Американский культурантрополог Шерри Ортнер жалуется на «отрицание интенционального объекта и агентности в современных работах по социальным наукам (см.: Ortner S. Making Gender: The Politics and Erotics of Culture. Boston, 1996. P. 8). Мне же кажется, что разговоры об агентности очень популярны в антропологии, а «интенциональный субъект» неизменно является их частью. Личный и несистемный стиль этнографических работ, популярный сегодня, отражает увлеченность интенциональностью, которая не всегда четко продумана.
Эту ситуацию можно проиллюстрировать ссылкой на полезный обзор посвященной телу работы канадского медицинского антрополога Маргарет Лок. Она замечает, что «телесное разнообразие до последнего времени интерпретировалось как маргинальное, патологическое или слишком экзотическое, или же его обходили молчанием, не замечали и не фиксировали. Помещенная в исторический контекст обоснованная этнография, получившая стимул благодаря вниманию, которое впервые уделялось повседневной жизни женщин, детей и других «периферийных» групп, пришла к переформулировке теории. Тело, насыщенное социальным смыслом, теперь стало организованным исторически и стало не только означающим принадлежности и порядка [как в старых антропологических работах], но и деятельным форумом для выражения разногласий и потерь, таким образом приписывая ему индивидуальную агентность» ( Lock M. Cultivating the Body: Anthropology and Epistemologies of Bodily Practice and Knowledge // Annual Review of Anthropology. 1993. Vol. 22. P. 141. Курсив автора; синтаксический пробел в последней части присутствует в оригинале). Как угнетенный рабочий класс, пораженное болезнью тело рассматривается как инаковое и по этой причине как актор (agent), старающийся отстаивать свои интересы. Одна и та же психологическая модель автономии таким образом лежит в основе обоих случаев. Проблема, тем не менее, в следующем: чтобы считывать поведение больного тела как «выражение инаковости», нам нужны иные критерии интерпретации, чем те, которые мы привлекаем, говоря об инаковости рабочего класса.

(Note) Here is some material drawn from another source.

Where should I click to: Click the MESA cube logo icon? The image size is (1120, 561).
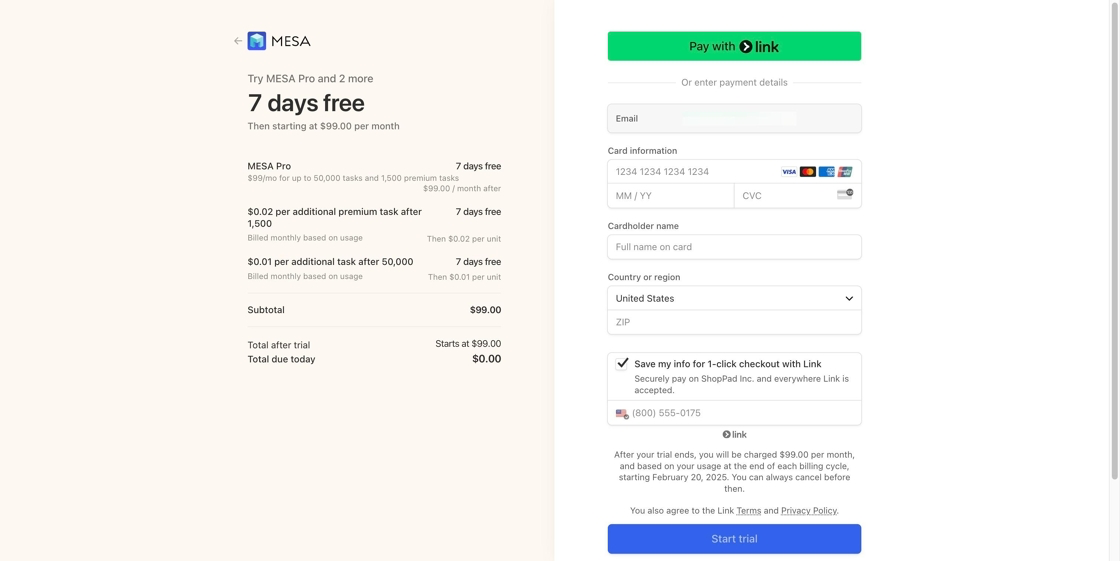[257, 41]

См., например: Abu-Lughod L. The Romance of Resistance // American Ethnologist. 1990. Vol. 17. № 1.
Концепция «интереса» (включая «личную заинтересованность), к которой часто обращаются теоретики агентности, – это пример еще одного термина из психологии, который имеет уникальную историю и который презентует себя в современности как универсальный, естественный и обязательный (см.: Hirschman A. The Passions and the Interests: Political Arguments for Capitalism before Its Triumph. Princeton, 1977). Сложные генеалогии, через которые мы обрели терминологию, чтобы иметь возможность говорить об агентности и субъективности, а также меняющиеся психологические теории, связанные с этими генеалогиями, должны предупредить нас об опасностях применения этих теорий без предварительного обдумывания и применения к любой или ко всем социальным ситуациям.

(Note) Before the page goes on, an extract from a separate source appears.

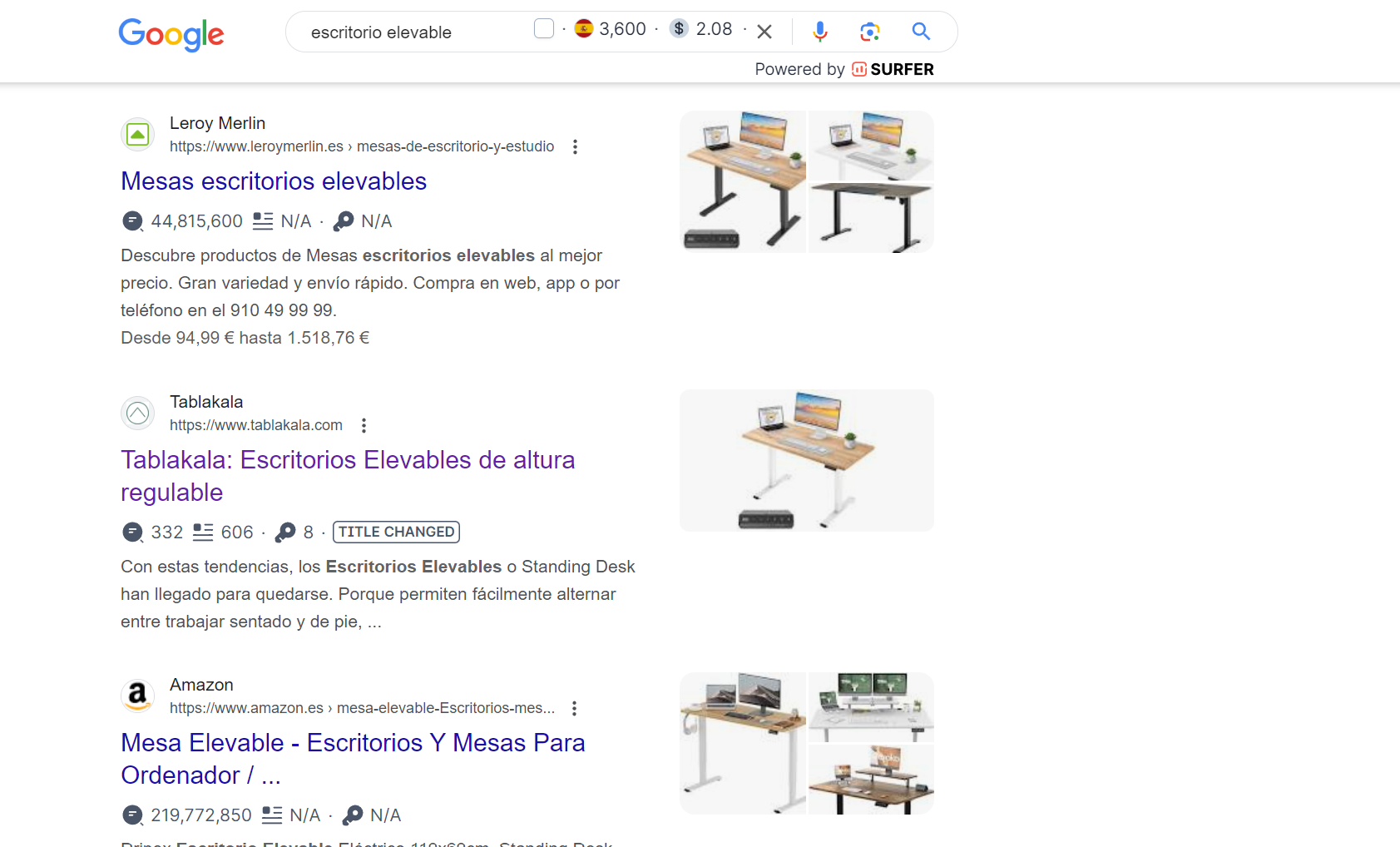Open the three-dot menu for the Leroy Merlin result
This screenshot has width=1400, height=847.
click(x=575, y=146)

Хотя авторы, касаясь темы сопротивления, часто вспоминают Фуко, сам он вполне характерно пользовался этим понятием. Например: «Однако же всегда в общественном теле, в классах, в группах, в самих индивидах есть нечто такое, что некоторым образом ускользает от отношений власти, что-то вовсе не являющееся более или менее податливым или непослушным первичным материалом, а представляющее собой центробежное движение, противоположную силу, просвет. Чернь как таковая, судя по всему, не существует, однако существует что-то от черни. Потому что чернь есть в телах и в душах, есть чернь в индивидах, в пролетариате, что-то от нее есть и в буржуазии, однако же в расширительном смысле имеются самые разные ее формы, энергии, несводимости. Эта часть черни – в меньшей степени внешнее по сравнению с отношениями власти, нежели их предел, их изнанка, их рикошет; это то, что на всякое наступление власти откликается движением, направленным на то, чтобы от нее освободиться» ( Фуко М. Интеллектуалы и власть: Избранные политические статьи, выступления и интервью. М., 2002. C. 307–308). Такое понимание сопротивления как «ограничения» силы напоминает понятие Клаузевица «трение» (см.: Клаузевиц К. О войне. М., 1994. С. 105–108).